[Beowulf] Nvidia's quantum leap in 28 nm

Sun Mar 25 11:47:00 PDT 2012

It's been some year or 12 that a genius visited me. His expertise  
being the same like Einsteins,
  it's not much of a question what his research topics were.

Though not deep into computer hardware he told me that for massive  
computing, just above the 1Ghz
border would prove to be a big barrier as electrons basically move at  
around 1/3 of the lightspeed, which
translates to 1.3Ghz in metals like aluminium. At copper so he said  
that barrier might be a tad higher
than aluminium, yet even then the power needed for such speeds would  
prove to be massive.

At that moment intel's marketing department shouted out loud their  
P4's would clock 10Ghz by 2010.

Well the P4 never got there and we got into the megacore count game  
for HPC.

AMD
Now AMD needs 4 PE's for doing double precision, so their core count  
of 1536 actually wasn't more than the 5000 series
with 1600. Their new 7970 gpu with 2048 pe's has the double precision  
equivalent in core count of 512 compute cores.

Actually the 7970 mostly profits from a 100Mhz higher frequency with  
some boosting to 1Ghz at some overclocked cards,
it gets impressive game scores. As for gpgpu of course, moving from  
1536 cores to 2048 is an interesting improvement,
yet far away from a doubling. The 7970 is said to have around 4.31B  
transistors
(see http://www.anandtech.com/show/5261/amd-radeon-hd-7970-review )

NVIDIA FERMI
Fermi, nvidia's 40 nm gpu which currently gets used in HPC, it has 3  
bilion transistors.
Here at home i have a few 2075 Tesla's with 448 cores producing a tad  
more than 0.5 Tflop
which was its a big improvement over the previous generation.

The Nvidia Fermi on the other hand in the form of the GTX 560 clocks  
1.644Ghz and the 580 clocks 1.544Ghz.
For gpgpu this is on the risky side as getting far over that 1Ghz  
seems to be a problem. The tesla's therefore are clocked
safely 1.15Ghz

NVIDIA KEPLER 2012
The new kid on the block from Nvidia is the Kepler. It's in the 28 nm  
proces technology, just like AMD's 7970.
Now i'm not gonna redo a review for games, there is great sites for  
that.

http://www.anandtech.com/show/5699/nvidia-geforce-gtx-680-review/1

Over here we are interested in the implications for the beowulf  
systems of course, i read that as HPC implications.
Let's look to facts and then speculate what that means for HPC:

I'm still trying to full understand the differences, yet it seems as  
if nvidia clocked back to 1Ghz the cores. That should make
it easier to release a gpu for gpgpu as well.

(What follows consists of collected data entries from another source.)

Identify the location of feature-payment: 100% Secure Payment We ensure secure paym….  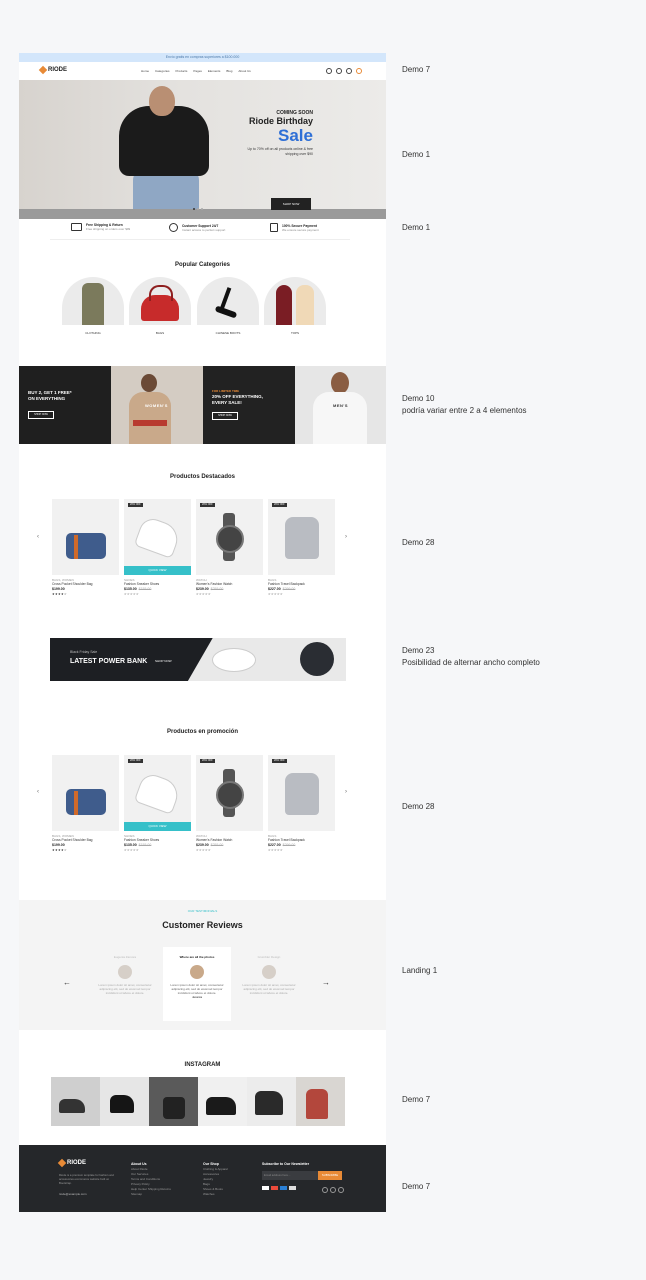
(294, 228). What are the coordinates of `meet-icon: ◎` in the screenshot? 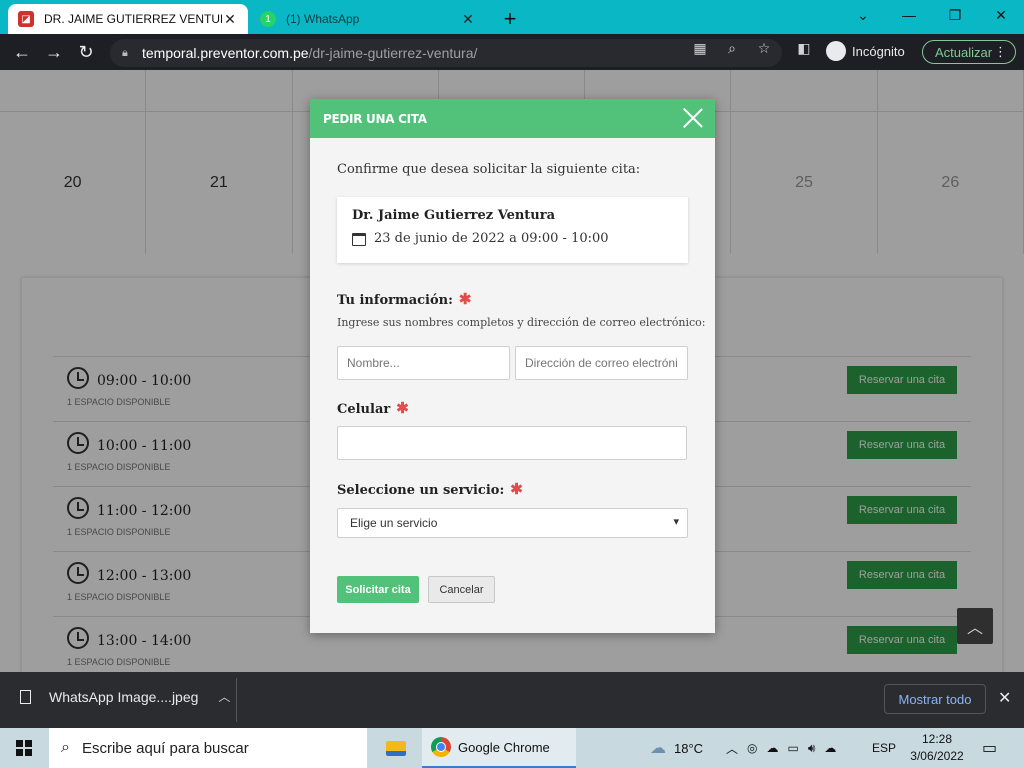 It's located at (752, 748).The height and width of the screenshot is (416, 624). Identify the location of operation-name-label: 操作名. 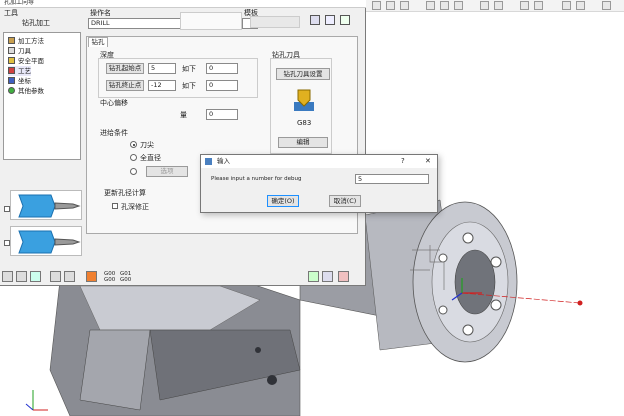
(100, 13).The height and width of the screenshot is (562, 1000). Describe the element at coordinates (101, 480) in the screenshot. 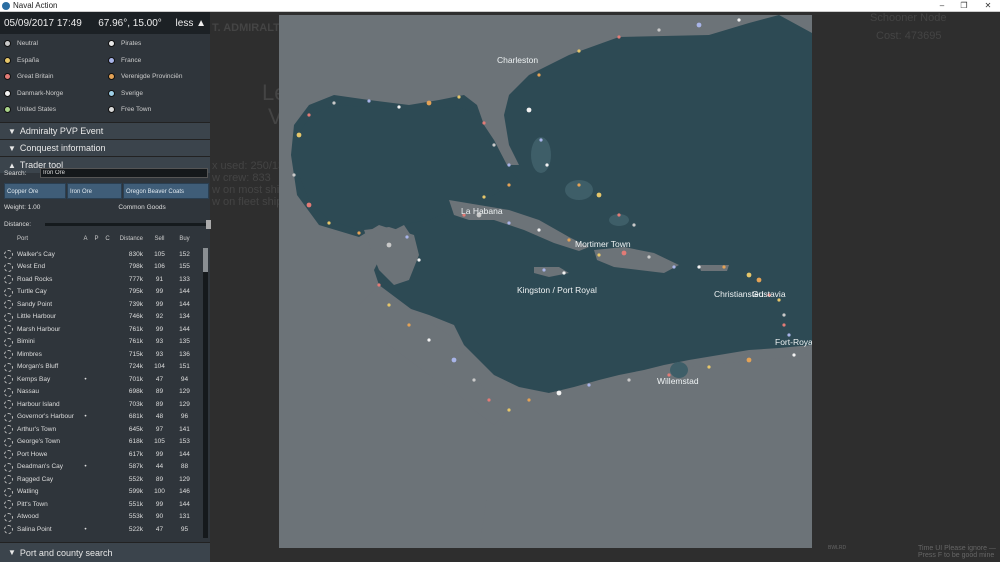

I see `table-row: Ragged Cay 552k 89 129` at that location.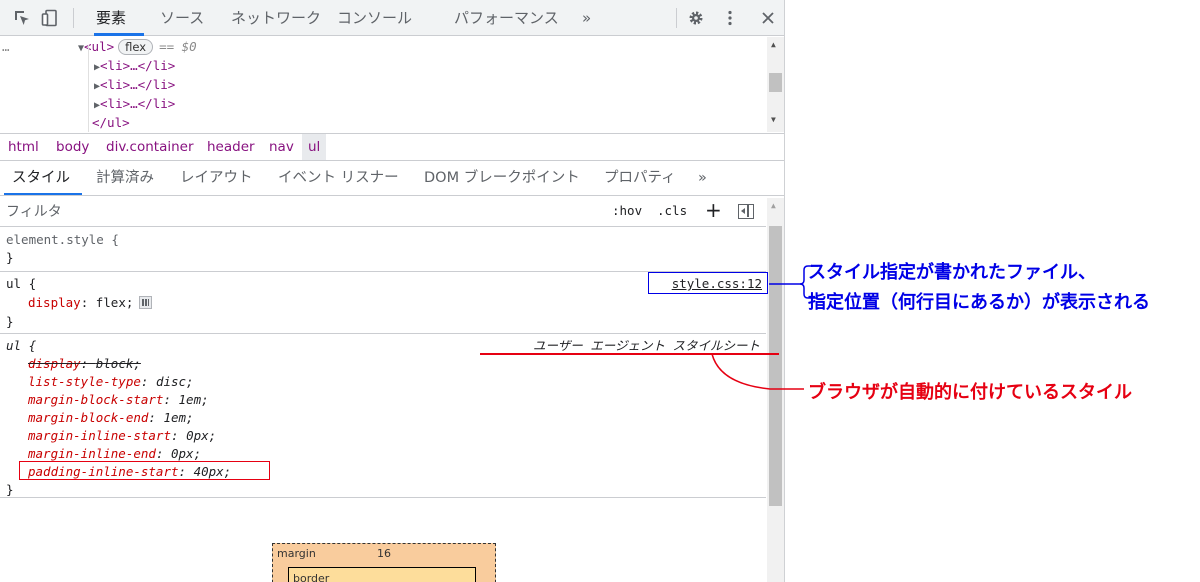 The height and width of the screenshot is (582, 1200). Describe the element at coordinates (182, 18) in the screenshot. I see `tab-sources: ソース` at that location.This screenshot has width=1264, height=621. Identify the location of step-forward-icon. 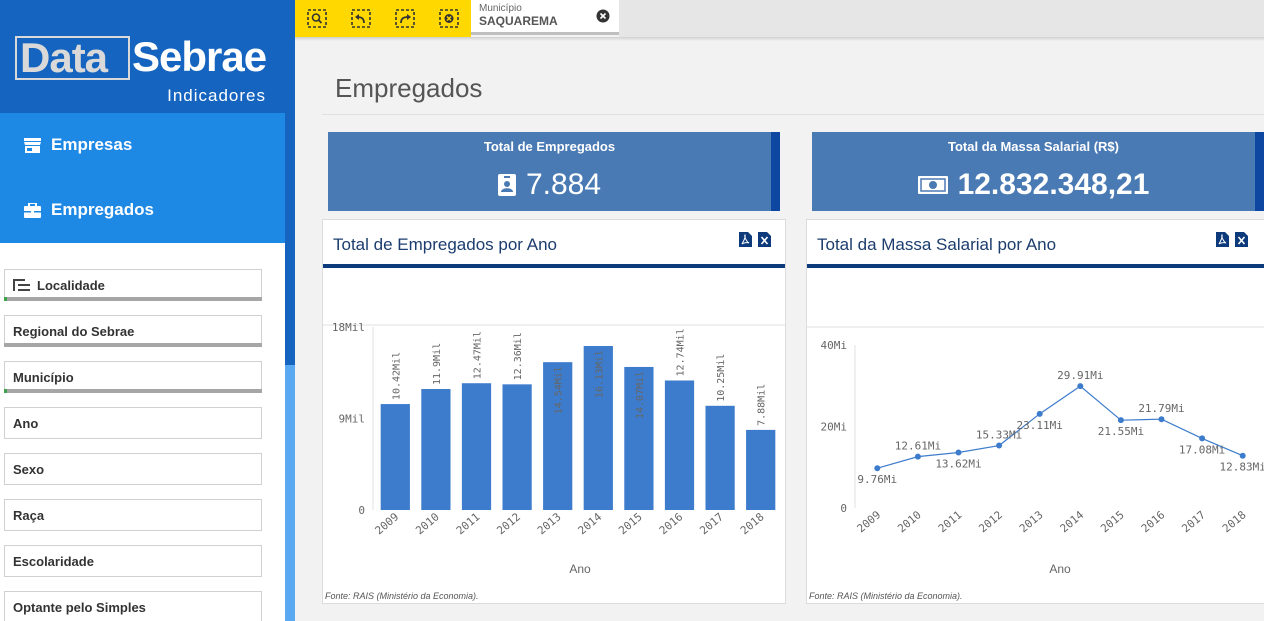
(405, 18).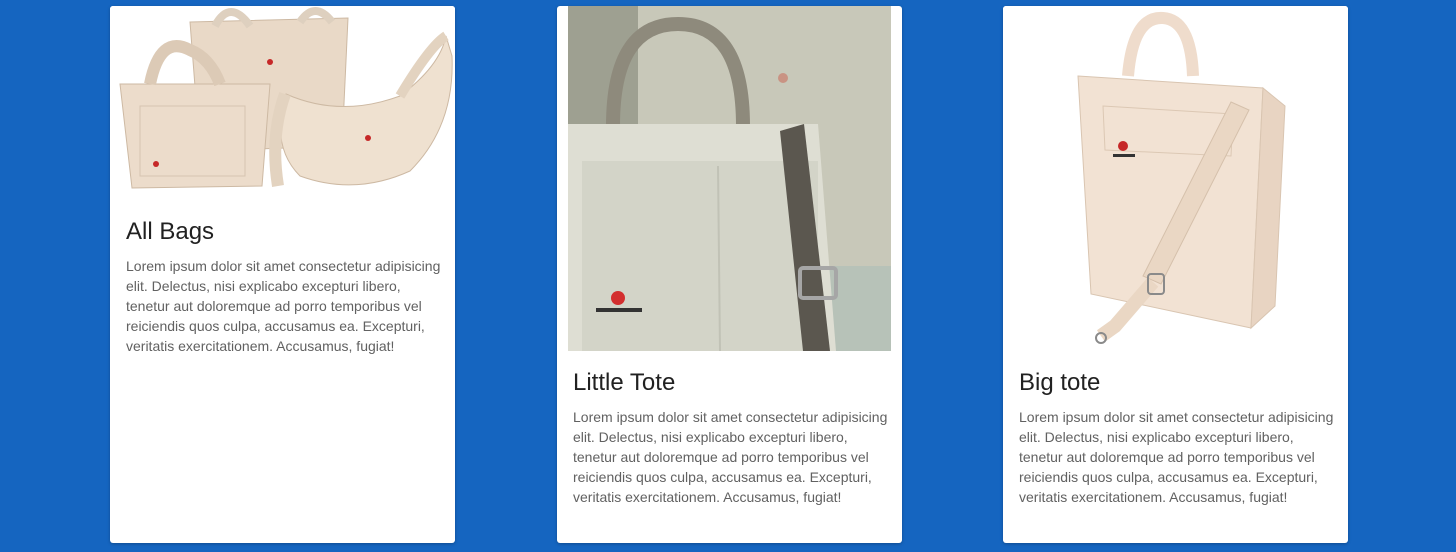  What do you see at coordinates (282, 101) in the screenshot?
I see `bags-group-image` at bounding box center [282, 101].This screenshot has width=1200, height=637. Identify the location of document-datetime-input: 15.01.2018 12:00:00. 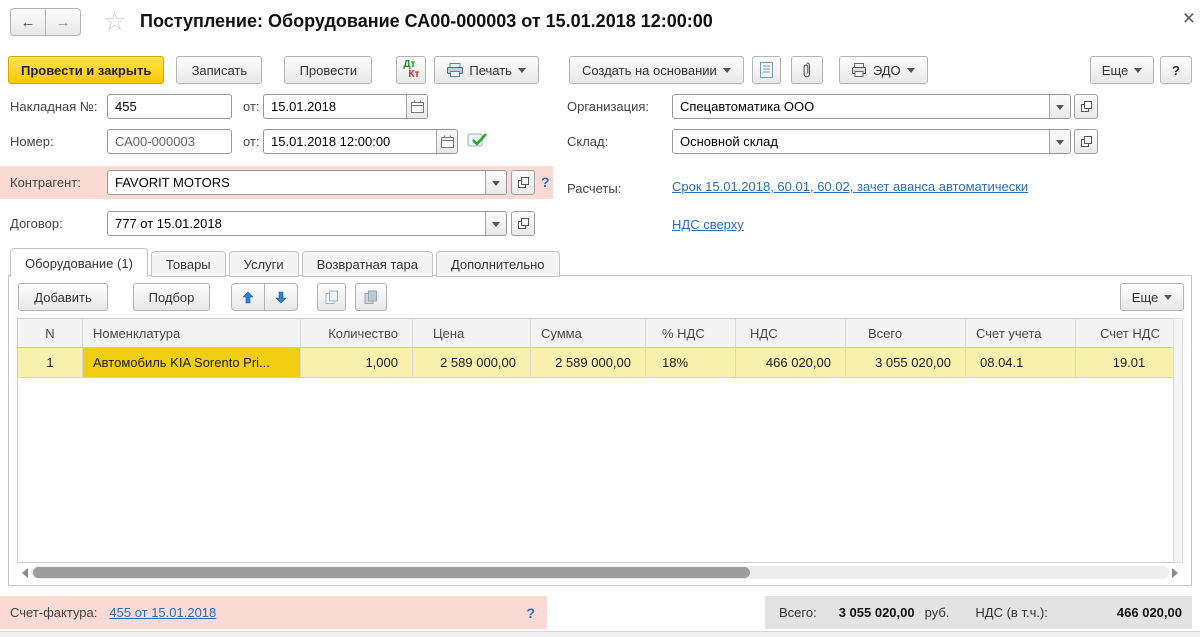
(360, 142).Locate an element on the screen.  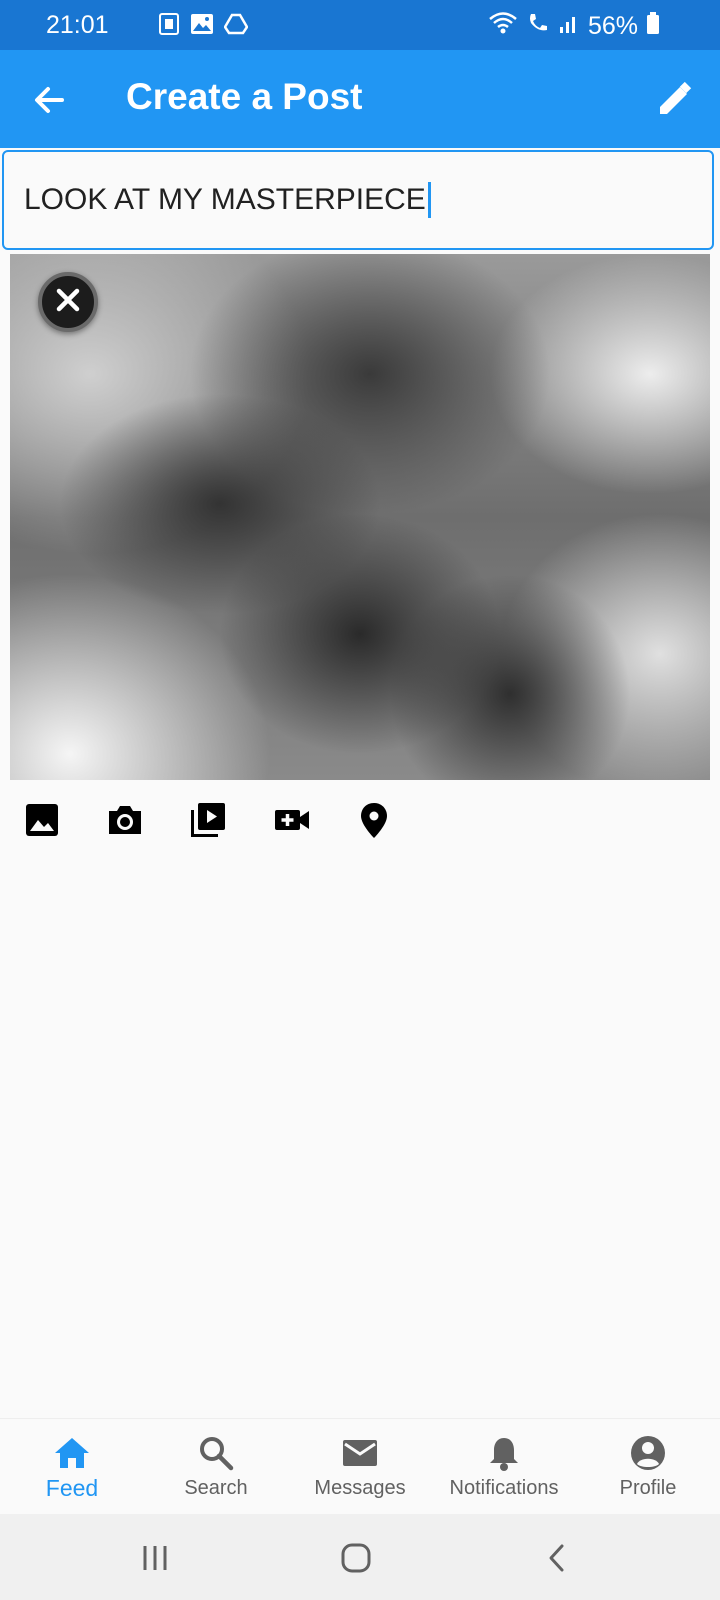
nav-item-profile: Profile is located at coordinates (648, 1467). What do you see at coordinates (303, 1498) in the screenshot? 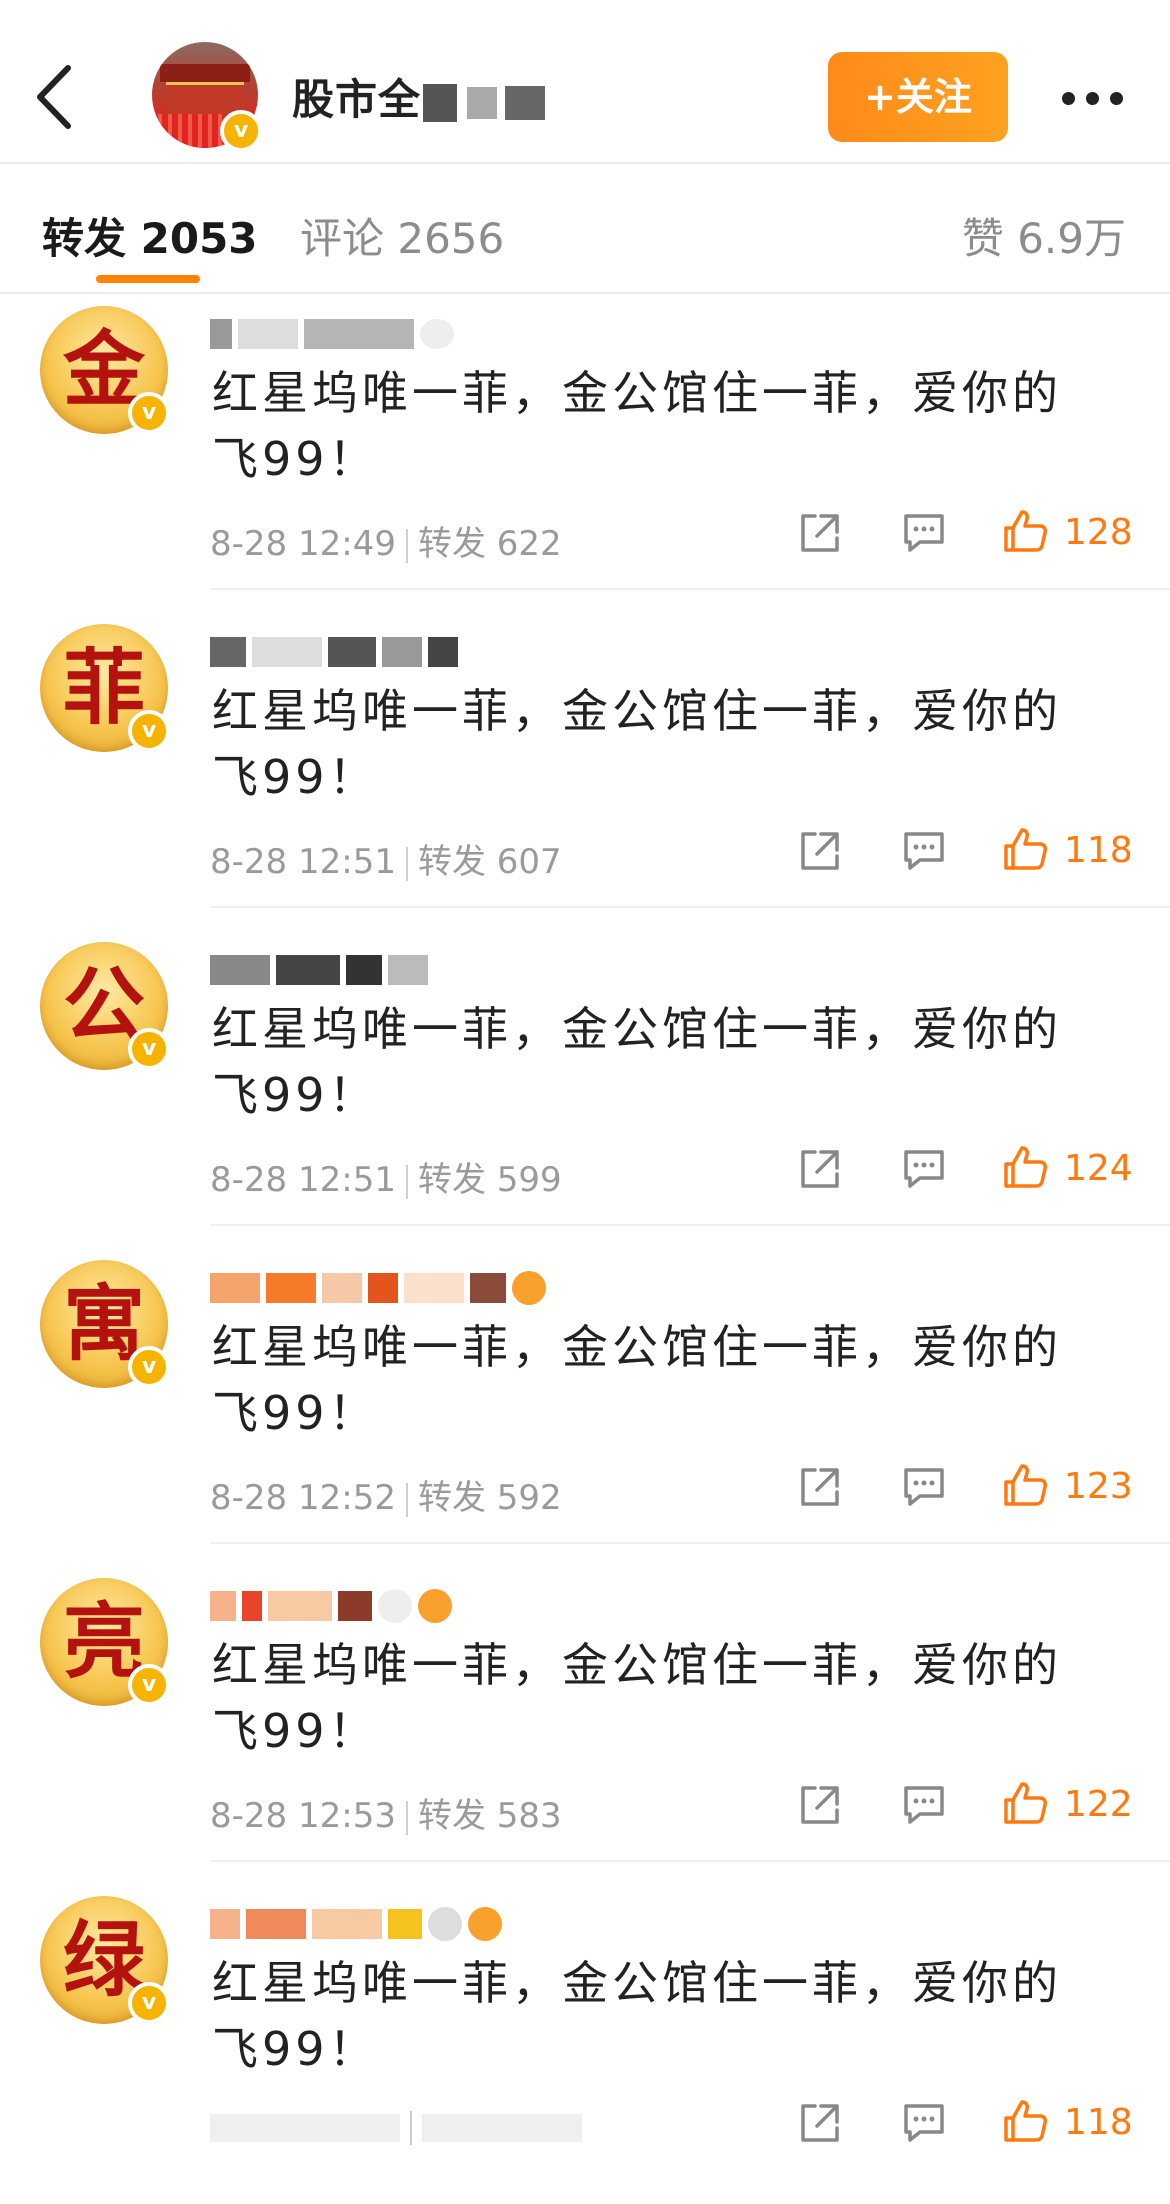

In the meantime core  
count went up to 1536.

The chip itself has 3.5 billion transistors. Just 500M more than  
Fermi, meanwhile at a factor 2.04 smaller proces,
that means it will consume less juice and a lot less juice.  
Benchmarks at anandtech confirm this.

Now that's a MASSIVE quantumleap. Basically factor 3 the number of  
cores available to HPC.

Additional to that the memory is 256 bits wide, versus 384 bits for  
Fermi. This should make it easier to release 2 gpu's on a single card.
Whether nvidia has those plans for gpgpu tesla's we can only  
speculate about, as the chip eats less juice, it sure fits this time  
within the
power envelope. So where the gamer kids with sureness can expect a  
690 gpu, for HPC we of course cheer if nvidia manages to
improve to 1.5 - 1.7 Tflop for their new gpu, with the option to move  
to 3 - 3.4 Tflop double precision for a 2 gpu Tesla card.

Note that some might argue that the 680 has less double precision  
capabilities than the 580. However for the Tesla this doesn't matter,
as what happens for gamerscards is that they disable some  
transistors; so the Tesla gpu will be the exact same chip like the  
kids has,
just with the double precision enabled. The same thing was the case  
with Fermi, so it's logical to expect that to happen with Kepler as  
well.

Seems like intel can also scrap their current corner project as they  
have a new goal, namely 4 Tflop, rather than a 1 Tflop manycore :)

As for Nvidia, releasing a new chip that's factor 3 the power of your  
previous one for gpgpu sure is a big quantum leap!